(Stored entries)
---
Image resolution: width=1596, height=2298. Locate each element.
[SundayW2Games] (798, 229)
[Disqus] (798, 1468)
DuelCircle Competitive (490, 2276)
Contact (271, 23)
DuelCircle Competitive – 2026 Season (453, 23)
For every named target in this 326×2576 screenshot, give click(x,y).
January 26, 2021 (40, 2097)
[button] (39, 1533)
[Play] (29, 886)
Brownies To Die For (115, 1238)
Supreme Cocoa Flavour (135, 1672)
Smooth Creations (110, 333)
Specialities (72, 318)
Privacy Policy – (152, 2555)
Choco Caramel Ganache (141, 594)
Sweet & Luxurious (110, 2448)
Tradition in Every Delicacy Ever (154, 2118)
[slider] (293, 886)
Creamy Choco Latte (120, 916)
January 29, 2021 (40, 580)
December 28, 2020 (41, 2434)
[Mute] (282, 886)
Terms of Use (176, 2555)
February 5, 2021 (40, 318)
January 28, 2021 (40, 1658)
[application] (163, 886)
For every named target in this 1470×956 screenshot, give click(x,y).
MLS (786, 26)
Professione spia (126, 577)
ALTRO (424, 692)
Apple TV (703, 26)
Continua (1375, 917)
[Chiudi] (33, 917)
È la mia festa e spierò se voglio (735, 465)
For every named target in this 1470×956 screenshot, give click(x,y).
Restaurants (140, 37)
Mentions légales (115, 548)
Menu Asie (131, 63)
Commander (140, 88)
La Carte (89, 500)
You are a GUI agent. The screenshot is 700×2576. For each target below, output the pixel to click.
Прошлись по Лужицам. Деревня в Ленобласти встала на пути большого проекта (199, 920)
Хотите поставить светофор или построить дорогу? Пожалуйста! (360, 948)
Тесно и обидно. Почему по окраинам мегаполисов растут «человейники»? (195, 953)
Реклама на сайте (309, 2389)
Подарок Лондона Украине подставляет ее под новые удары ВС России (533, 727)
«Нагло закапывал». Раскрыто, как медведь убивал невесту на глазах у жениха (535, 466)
---
### [Exercise objective]
Your answer should hold exactly the lines from the one containing "È la mia festa e spierò se voglio (735, 465)" through the end of the entries above, and nothing else.

### [Response area]
È la mia festa e spierò se voglio (735, 465)
For every named target in this 1470×956 screenshot, give click(x,y).
Restaurants (140, 37)
Mentions légales (115, 548)
Menu Asie (131, 63)
Commander (140, 88)
La Carte (89, 500)
You are a GUI agent. The screenshot is 700×2576. For each target below, output the pixel to click.
Прошлись по Лужицам. Деревня в Ленобласти встала на пути большого проекта (199, 920)
Хотите поставить светофор или построить дорогу? Пожалуйста! (360, 948)
Тесно и обидно. Почему по окраинам мегаполисов растут «человейники»? (195, 953)
Реклама на сайте (309, 2389)
Подарок Лондона Украине подставляет ее под новые удары ВС России (533, 727)
«Нагло закапывал». Раскрыто, как медведь убивал невесту на глазах у жениха (535, 466)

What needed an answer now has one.